Convert the data below into a JSON array of strings, one string per line, skipping blank lines.
____
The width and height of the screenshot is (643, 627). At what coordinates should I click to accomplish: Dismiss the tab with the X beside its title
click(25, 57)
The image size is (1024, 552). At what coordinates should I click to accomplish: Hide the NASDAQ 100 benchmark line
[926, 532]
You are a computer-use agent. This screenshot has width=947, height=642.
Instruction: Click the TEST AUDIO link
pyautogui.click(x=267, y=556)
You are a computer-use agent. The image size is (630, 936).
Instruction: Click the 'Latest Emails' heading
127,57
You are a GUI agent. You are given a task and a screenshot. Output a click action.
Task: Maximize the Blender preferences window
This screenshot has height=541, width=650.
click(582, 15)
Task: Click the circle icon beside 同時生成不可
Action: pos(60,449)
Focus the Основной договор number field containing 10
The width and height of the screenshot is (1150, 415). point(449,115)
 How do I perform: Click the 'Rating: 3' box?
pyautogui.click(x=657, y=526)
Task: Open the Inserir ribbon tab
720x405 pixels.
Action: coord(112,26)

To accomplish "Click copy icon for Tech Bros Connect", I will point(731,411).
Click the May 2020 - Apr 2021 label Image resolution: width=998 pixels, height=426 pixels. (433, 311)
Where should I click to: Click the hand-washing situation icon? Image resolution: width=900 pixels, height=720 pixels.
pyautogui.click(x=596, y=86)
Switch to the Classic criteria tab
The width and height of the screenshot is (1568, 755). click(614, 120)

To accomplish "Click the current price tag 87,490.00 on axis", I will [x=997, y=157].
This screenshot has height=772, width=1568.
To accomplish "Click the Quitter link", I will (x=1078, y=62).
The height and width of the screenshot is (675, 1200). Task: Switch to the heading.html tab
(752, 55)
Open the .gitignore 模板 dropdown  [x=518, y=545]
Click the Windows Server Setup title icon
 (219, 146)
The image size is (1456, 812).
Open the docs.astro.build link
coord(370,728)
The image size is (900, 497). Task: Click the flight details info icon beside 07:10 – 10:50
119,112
____
THE ANSWER:
[
  "The width and height of the screenshot is (643, 627). At what coordinates should I click to accomplish: Dismiss the tab with the X beside its title",
  "click(25, 57)",
  "The image size is (1024, 552). At what coordinates should I click to accomplish: Hide the NASDAQ 100 benchmark line",
  "[926, 532]",
  "You are a computer-use agent. This screenshot has width=947, height=642.",
  "Instruction: Click the TEST AUDIO link",
  "pyautogui.click(x=267, y=556)",
  "You are a computer-use agent. The image size is (630, 936).",
  "Instruction: Click the 'Latest Emails' heading",
  "127,57",
  "You are a GUI agent. You are given a task and a screenshot. Output a click action.",
  "Task: Maximize the Blender preferences window",
  "This screenshot has height=541, width=650.",
  "click(582, 15)",
  "Task: Click the circle icon beside 同時生成不可",
  "Action: pos(60,449)",
  "Focus the Основной договор number field containing 10",
  "The width and height of the screenshot is (1150, 415). point(449,115)",
  " How do I perform: Click the 'Rating: 3' box?",
  "pyautogui.click(x=657, y=526)",
  "Task: Open the Inserir ribbon tab",
  "720x405 pixels.",
  "Action: coord(112,26)",
  "To accomplish \"Click copy icon for Tech Bros Connect\", I will point(731,411).",
  "Click the May 2020 - Apr 2021 label Image resolution: width=998 pixels, height=426 pixels. (433, 311)",
  "Where should I click to: Click the hand-washing situation icon? Image resolution: width=900 pixels, height=720 pixels.",
  "pyautogui.click(x=596, y=86)",
  "Switch to the Classic criteria tab",
  "The width and height of the screenshot is (1568, 755). click(614, 120)",
  "To accomplish \"Click the current price tag 87,490.00 on axis\", I will [x=997, y=157].",
  "This screenshot has height=772, width=1568.",
  "To accomplish \"Click the Quitter link\", I will (x=1078, y=62).",
  "The height and width of the screenshot is (675, 1200). Task: Switch to the heading.html tab",
  "(752, 55)",
  "Open the .gitignore 模板 dropdown  [x=518, y=545]",
  "Click the Windows Server Setup title icon",
  " (219, 146)",
  "The image size is (1456, 812).",
  "Open the docs.astro.build link",
  "coord(370,728)",
  "The image size is (900, 497). Task: Click the flight details info icon beside 07:10 – 10:50",
  "119,112"
]